Biology Students Visit Galapagos Islands


Associate Professors of Biology Gail Drus and Amanda Martino accompanied students enrolled in the program’s Field Biology course to the Galapagos Islands over Spring Break.

During the nine-day trip, students saw firsthand the differences in ecosystems that they have been studying this semester.

As part of the course, students researched the ecology of the islands and studied unique endemic Galapagos animals. They also learned about the conservation efforts to preserve the islands before the trip.

Biology students Bailey McDougall and Cara Bintrim made the trip and both said they were in awe of the beauty of the islands and their ecosystems.

During the trip, the students learned about the different ecosystems of the region. They also made time for snorkeling, witnessing some of the marine environment in this manner.

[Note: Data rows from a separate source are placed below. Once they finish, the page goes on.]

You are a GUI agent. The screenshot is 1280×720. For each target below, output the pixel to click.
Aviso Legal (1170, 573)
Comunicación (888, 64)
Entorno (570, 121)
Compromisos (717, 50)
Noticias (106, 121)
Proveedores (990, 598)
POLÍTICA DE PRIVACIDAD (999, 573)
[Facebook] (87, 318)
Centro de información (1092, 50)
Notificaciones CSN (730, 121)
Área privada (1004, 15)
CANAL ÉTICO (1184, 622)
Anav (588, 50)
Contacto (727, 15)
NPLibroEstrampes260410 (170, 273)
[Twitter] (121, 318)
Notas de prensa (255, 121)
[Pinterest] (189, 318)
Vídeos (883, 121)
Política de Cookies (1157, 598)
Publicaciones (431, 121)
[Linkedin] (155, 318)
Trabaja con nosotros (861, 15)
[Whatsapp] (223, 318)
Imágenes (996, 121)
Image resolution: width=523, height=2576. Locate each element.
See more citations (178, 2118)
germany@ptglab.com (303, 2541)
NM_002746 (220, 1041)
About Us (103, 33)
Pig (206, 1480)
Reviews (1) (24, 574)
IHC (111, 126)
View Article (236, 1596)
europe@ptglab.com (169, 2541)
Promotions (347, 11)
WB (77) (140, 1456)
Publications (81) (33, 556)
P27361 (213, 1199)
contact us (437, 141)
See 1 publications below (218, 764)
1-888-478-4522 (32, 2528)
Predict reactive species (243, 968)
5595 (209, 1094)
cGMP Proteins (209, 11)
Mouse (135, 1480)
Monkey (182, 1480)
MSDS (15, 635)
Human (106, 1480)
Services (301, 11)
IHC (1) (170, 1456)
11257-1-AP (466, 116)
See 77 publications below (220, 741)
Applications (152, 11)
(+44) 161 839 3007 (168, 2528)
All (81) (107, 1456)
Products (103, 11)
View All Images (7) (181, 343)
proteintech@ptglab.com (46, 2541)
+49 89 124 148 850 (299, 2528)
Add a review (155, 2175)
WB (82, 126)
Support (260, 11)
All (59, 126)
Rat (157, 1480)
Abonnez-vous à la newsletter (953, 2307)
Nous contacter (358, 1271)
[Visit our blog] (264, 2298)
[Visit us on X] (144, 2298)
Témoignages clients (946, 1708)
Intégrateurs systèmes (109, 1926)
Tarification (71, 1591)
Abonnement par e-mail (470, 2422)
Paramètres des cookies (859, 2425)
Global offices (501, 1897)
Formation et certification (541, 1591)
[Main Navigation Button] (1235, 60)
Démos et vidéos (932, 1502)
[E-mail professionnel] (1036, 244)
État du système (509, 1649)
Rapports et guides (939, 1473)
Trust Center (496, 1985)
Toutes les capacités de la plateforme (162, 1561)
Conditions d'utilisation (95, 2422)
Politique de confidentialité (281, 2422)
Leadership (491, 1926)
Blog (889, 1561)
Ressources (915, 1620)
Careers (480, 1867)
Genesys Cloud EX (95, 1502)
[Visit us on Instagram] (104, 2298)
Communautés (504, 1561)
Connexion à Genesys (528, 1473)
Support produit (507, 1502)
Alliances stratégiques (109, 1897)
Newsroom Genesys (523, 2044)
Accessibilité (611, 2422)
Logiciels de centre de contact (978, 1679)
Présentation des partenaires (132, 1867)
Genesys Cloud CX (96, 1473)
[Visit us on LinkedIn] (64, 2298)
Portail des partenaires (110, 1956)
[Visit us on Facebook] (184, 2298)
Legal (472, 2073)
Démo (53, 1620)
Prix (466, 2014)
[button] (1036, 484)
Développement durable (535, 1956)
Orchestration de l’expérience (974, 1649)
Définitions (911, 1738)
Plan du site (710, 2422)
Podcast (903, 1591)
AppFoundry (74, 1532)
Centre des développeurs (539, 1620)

Islands that the group visited included Plazas Island, Seymour Island, Palo Santo Island, Bartolome Island and Santa Fe Island.

“Every Island offered a completely different environment,” said Drus. “From the colorful red plants in Plazas Island to the large colonies of birds in Seymour Island to the volcanic environment in Bartolome Island to the sea lions in Santa Fe Island.”

Every island has been separated for so long that evolution has been different on each island, resulting in starkly different ecosystems despite the islands close proximity to one another.

“We were walking where (Charles) Darwin did,” said Drus.

According to Drus, one of the highlights of the trip was seeing almost 200 dolphins migrating through a channel – a sight that is incredibly rare, and for the Saint Francis group, a once-in-a-lifetime experience.

Another highlight was seeing a Blue-Footed Booby, a bird found only in the Galapagos Islands.

During the trip students kept field notebooks in which they recorded experiments and animal and plant sightings.